◆ Selected text ◆
------

Gluten-Free Pie Crust
1 1/4 cups Gluten-Free Multi-Purpose Flour 
1/2 teaspoon xanthan gum
1/2 teaspoon salt
6 tablespoons cold butter
1 large egg
2 teaspoons lemon juice or vinegar
Lemon Base
3 egg yolks 
1 1/2 cups sugar
1/3 cup plus 1 tablespoon cornstarch
1 1/2 cups water 
3 tablespoons butter or margarine 
2 teaspoons grated lemon peel
1/2 cup lemon juice
2 drops yellow food color, if desired
Lemon Curd Topping
1/2 cup fresh lemon juice
2 teaspoons of lemon zest
1/2 cup sugar
3 eggs
6 tablespoons of butter cut into very small squares

Directions

  1. Whisk together the flour or flour blend, sugar, xanthan gum, and salt.
  2. Cut the cold butter into pats, then work the pats into the flour mixture until it’s crumbly, with some larger, pea-sized chunks of butter remaining.
  3. Whisk the egg and vinegar or lemon juice together until very foamy. Mix into the dry ingredients. Stir until the mixture holds together, adding 1 to 3 additional tablespoons cold water if necessary.
  4. Shape into a ball and chill for an hour (up to overnight). Allow the dough to rest at room temperature for 10 to 15 minutes before rolling.

------

◆ Records shown ◆
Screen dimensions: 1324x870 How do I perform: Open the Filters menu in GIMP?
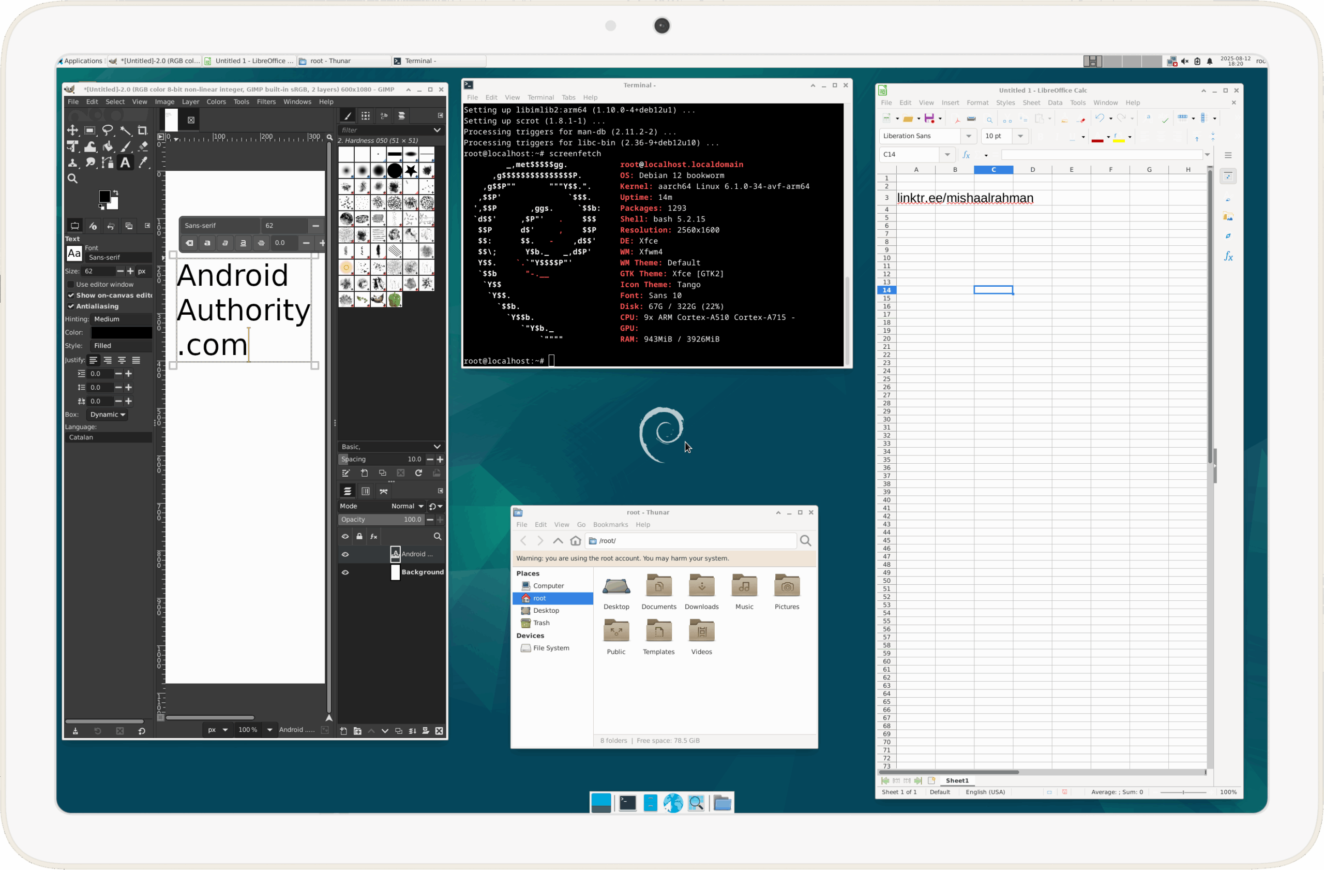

------

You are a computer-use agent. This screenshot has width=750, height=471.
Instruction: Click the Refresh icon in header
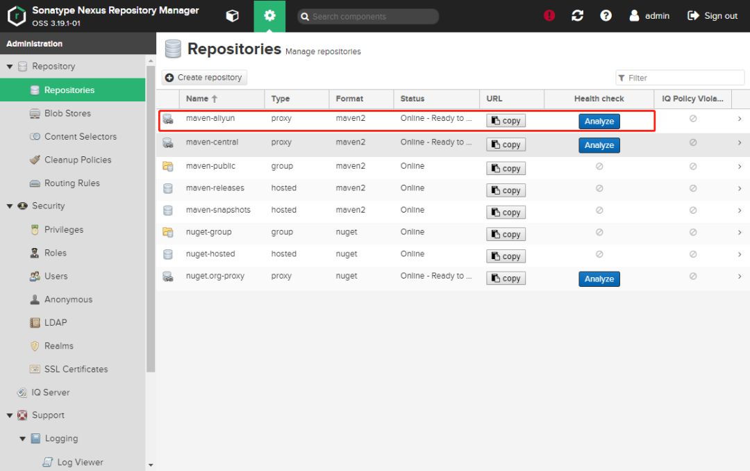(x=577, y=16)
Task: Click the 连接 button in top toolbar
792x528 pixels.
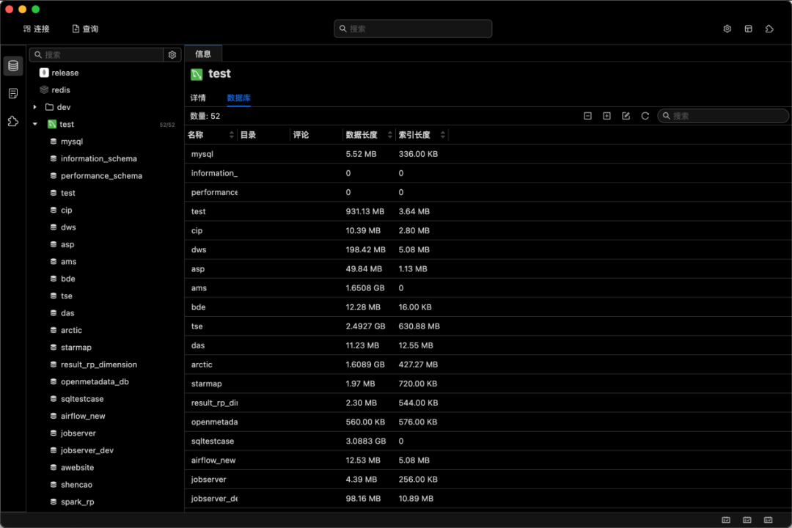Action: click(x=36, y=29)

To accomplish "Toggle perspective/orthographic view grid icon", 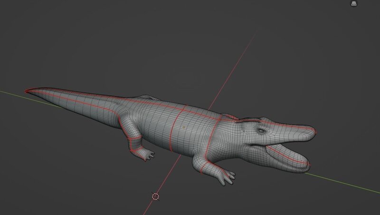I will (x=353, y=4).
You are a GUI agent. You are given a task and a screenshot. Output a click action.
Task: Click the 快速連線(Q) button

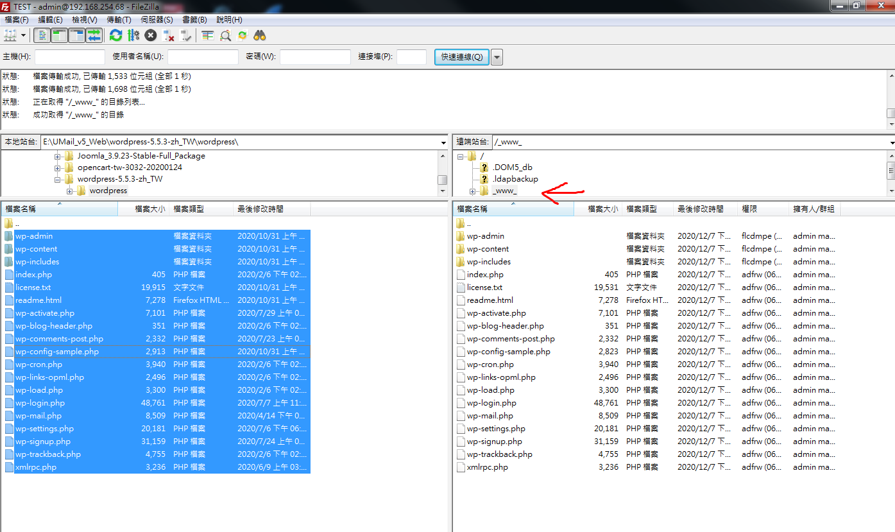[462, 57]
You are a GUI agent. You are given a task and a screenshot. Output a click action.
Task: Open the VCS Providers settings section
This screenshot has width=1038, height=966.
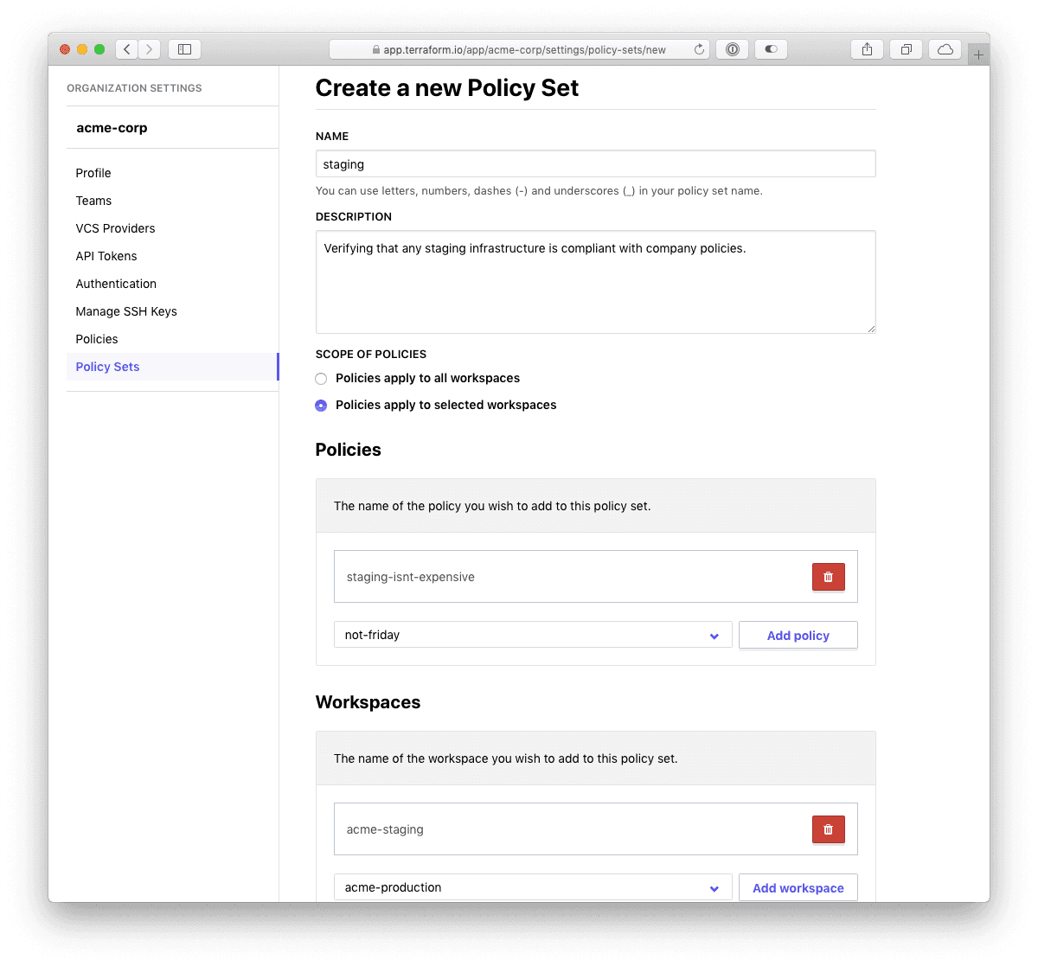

------

◆ Problem set ◆
a) Locate each line in the records that contains the string "button", and copy those lines.
b) Write what comes next in the lemon pie recipe, picking up after its last sentence.

◆ Results ◆
a)
Task: Click the 连接 button in top toolbar
Task: Click the 快速連線(Q) button

b)
  5. Meanwhile, preheat oven to 475 and lightly grease a 9″ pie pan
  6. Roll out on a piece of plastic wrap, on a silicone rolling mat, or in a pie bag that’s been heavily sprinkled with gluten-free flour or flour blend. Invert the crust into the prepared pie pan.
  7. Cook for 8-10 minutes or until the crust is light brown color.
  8. When the crust is done remove from over and lower oven heat to 400 .
  9. While the crust is cooking beat egg yolks together with a fork.
  10. In 2-quart saucepan, mix sugar and cornstarch; gradually stir in water. Cook over medium heat, stirring constantly, until mixture thickens and boils. Boil and stir 1 minute.
  11. Immediately stir at least half of hot mixture into egg yolks; stir back into hot mixture in saucepan. Boil and stir 2 minutes; remove from heat.
  12. Stir in butter, lemon peel, lemon juice and food color.
  13. Pour into pie crust. Bake 8 to 12 minutes or until the surface of the pie is not longer wet.
  14. Cool away from draft for around 30 minutes.
  15. While the pie is cooling make the lemon curd. 
    1. Whisk the juice, eggs, and sugar together in a saucepan. Mix in the butter over low heat. CONTINUE TO WHISK, if the eggs become overheated they will cook on their own. 
    2. Whisk for around six minutes or until the curd is thick and the lines of the whisk hold. It will be done when the first bubbles appear.
    3. Remove from heat and pour into a bowl. Immediately cover and cool for 15 minutes
  16. After 15 minutes, spread the still-warm curd over the top of the lemon pie.
  17. Let sit for another hour and then cover and refrigerate until ready to serve.